A Federal court in New York issued an order this morning blocking a question about citizenship status from being included in the 2020 Census questionnaire. Commerce Secretary Wilbur Ross, who oversees the Census Bureau, had claimed that the question had been included at the request of the Justice Department. According to Ross, the question was supposed to help the Justice Department investigate violations of the Voting Rights Act. Evidence presented in court showed that the Justice Department’s professional staff actually opposed including the question.
A senior Justice Department official testified that the question on citizenship was not necessary for enforcement of the Voting Rights Act.

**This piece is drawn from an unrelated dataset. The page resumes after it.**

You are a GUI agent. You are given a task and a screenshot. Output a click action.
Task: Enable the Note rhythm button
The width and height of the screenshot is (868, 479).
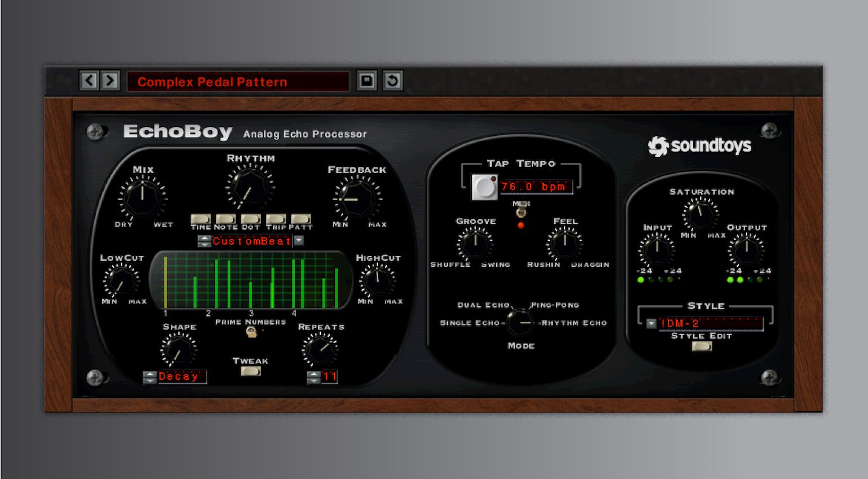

The New York Immigration Coalition and many other civil rights groups around the country oppose the citizenship question because it will discourage immigrants from completing the Census questionnaire due to fear of being targeted by ICE. Since the Census is used to determine Congressional apportionment, discouraging immigrants from responding would result in a loss of Congressional Representatives from areas with large numbers of immigrants.
Federal Judge Jesse Furman was sharply critical of the politicized decision to include the citizenship question. Furman wrote that “Secretary Ross ignored, and violated, a statute that requires him, in circumstances like those here, to collect data through the acquisition and use of ‘administrative records’ instead of through ‘direct inquiries’ on a survey such as the census….Additionally, Secretary Ross’s decision to add a citizenship question was ‘arbitrary and capricious’ on its own terms: He failed to consider several important aspects of the problem; alternately ignored, cherry-picked, or badly misconstrued the evidence in the record before him; acted irrationally both in light of that evidence and his own stated decisional criteria; and failed to justify significant departures from past policies and practices ― a veritable smorgasbord of classic, clear-cut APA violations.”
The Census Bureau itself opposed including the question, estimating that over 600,000 households were likely to refuse to fill out the Census form if it were included.